[Collected data entries]

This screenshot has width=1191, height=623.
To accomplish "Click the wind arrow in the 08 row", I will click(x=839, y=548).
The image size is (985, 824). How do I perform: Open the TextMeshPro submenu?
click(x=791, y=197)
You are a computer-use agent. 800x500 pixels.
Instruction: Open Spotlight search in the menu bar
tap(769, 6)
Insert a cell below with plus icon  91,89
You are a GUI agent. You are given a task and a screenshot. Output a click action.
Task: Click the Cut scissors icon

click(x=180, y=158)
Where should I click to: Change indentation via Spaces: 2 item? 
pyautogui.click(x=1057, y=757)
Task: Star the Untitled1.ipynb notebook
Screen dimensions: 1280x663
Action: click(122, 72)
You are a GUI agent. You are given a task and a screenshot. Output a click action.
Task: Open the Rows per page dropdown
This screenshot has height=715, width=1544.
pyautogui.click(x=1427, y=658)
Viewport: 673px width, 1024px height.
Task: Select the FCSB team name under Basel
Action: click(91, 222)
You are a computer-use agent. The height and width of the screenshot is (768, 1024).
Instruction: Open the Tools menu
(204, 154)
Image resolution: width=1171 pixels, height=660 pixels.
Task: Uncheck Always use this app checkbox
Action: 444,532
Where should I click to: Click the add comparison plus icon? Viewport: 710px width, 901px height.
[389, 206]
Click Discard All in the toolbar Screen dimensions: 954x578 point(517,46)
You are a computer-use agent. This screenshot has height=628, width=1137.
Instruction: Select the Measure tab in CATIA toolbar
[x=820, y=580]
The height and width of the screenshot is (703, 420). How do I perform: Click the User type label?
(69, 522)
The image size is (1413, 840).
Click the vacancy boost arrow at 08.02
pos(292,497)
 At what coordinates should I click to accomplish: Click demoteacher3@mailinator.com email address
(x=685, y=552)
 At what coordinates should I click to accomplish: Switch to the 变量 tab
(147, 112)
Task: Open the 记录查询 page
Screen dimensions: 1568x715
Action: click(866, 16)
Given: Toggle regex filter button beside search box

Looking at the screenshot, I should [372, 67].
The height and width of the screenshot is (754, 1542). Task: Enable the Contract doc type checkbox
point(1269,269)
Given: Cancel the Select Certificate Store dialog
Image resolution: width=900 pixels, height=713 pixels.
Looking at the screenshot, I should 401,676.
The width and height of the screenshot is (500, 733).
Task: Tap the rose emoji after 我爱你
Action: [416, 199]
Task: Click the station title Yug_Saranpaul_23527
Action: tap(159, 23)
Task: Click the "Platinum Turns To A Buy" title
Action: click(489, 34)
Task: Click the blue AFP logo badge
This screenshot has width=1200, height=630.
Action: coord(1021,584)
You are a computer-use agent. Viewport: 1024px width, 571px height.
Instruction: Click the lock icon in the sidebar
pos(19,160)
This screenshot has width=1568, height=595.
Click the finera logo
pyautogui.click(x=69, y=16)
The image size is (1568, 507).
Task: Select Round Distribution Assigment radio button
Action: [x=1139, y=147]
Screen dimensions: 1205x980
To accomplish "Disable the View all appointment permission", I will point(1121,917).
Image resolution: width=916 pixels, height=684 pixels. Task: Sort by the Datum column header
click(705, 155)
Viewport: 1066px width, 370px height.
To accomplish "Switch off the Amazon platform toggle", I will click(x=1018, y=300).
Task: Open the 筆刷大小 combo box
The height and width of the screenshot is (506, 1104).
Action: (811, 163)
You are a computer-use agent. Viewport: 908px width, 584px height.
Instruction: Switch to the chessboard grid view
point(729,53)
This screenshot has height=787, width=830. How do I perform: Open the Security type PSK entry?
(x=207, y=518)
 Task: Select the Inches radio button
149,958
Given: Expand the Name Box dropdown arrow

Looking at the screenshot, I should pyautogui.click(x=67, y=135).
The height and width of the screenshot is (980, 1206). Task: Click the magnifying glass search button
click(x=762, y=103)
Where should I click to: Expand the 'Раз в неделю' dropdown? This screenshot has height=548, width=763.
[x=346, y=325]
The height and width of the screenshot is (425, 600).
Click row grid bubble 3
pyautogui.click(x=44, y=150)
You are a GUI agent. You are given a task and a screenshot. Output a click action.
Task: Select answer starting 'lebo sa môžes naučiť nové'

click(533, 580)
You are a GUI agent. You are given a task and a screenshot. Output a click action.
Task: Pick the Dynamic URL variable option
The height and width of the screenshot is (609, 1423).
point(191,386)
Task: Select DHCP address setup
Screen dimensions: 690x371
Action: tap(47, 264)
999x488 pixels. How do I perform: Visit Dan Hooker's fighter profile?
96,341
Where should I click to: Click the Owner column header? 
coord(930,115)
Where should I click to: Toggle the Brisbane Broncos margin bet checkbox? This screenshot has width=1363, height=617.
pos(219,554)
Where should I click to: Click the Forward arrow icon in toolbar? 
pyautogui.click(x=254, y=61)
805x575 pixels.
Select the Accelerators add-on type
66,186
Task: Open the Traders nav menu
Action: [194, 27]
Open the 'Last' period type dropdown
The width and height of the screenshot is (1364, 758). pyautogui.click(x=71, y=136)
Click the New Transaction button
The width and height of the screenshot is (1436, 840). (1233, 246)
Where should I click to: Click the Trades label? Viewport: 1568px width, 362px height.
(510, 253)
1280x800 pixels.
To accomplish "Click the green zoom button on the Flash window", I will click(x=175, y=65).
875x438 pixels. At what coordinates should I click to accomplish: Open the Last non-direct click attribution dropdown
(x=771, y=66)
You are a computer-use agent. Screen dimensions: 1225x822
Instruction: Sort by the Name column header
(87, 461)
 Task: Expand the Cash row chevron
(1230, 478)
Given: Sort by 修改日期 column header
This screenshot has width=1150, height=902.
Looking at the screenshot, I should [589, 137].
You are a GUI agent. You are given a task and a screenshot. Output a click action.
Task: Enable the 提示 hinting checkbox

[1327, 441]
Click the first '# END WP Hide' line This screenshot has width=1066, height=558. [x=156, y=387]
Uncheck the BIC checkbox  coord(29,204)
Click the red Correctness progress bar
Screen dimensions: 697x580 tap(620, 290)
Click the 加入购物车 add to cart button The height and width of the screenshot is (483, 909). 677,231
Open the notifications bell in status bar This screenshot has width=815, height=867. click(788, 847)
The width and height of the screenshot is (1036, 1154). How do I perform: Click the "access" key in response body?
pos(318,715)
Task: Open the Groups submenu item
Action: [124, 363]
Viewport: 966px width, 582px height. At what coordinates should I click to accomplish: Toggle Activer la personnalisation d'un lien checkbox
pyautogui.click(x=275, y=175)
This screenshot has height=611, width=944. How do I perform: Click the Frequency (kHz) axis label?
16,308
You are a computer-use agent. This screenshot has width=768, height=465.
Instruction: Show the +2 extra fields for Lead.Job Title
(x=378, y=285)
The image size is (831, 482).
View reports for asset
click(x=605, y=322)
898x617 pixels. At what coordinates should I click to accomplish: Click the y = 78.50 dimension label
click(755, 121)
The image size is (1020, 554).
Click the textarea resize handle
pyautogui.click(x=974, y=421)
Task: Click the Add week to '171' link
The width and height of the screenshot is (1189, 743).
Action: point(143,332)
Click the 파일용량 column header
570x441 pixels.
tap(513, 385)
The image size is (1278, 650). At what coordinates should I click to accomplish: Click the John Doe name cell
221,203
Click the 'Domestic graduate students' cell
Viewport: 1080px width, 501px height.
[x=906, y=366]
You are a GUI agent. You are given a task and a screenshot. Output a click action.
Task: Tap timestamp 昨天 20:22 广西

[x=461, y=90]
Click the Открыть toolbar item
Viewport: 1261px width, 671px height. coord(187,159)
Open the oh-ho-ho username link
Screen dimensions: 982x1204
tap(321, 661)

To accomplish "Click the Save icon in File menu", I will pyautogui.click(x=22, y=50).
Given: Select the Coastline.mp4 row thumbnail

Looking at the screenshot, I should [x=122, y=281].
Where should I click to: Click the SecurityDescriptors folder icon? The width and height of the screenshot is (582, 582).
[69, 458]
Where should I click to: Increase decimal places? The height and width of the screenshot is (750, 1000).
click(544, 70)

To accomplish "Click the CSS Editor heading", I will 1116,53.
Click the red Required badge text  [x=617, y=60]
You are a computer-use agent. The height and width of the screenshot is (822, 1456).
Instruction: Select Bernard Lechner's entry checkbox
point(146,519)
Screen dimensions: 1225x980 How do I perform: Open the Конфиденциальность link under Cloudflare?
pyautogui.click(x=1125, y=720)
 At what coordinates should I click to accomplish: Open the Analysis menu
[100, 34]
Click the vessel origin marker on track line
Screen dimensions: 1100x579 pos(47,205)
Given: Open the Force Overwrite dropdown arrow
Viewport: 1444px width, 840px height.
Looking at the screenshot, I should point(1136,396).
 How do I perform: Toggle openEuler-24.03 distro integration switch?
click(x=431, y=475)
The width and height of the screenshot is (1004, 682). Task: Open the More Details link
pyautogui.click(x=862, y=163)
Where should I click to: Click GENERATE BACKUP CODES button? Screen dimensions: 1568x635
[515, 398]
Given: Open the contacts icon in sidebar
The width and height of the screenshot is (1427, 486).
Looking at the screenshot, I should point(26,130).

### [PROBLEM DETAILS]
Above are the records; print exactly the lines from the line with "This screenshot has height=611, width=944." to the line with "The image size is (1020, 554).", including both, and nothing else.

### [FINISHED EXERCISE]
This screenshot has height=611, width=944. How do I perform: Click the Frequency (kHz) axis label?
16,308
You are a computer-use agent. This screenshot has width=768, height=465.
Instruction: Show the +2 extra fields for Lead.Job Title
(x=378, y=285)
The image size is (831, 482).
View reports for asset
click(x=605, y=322)
898x617 pixels. At what coordinates should I click to accomplish: Click the y = 78.50 dimension label
click(755, 121)
The image size is (1020, 554).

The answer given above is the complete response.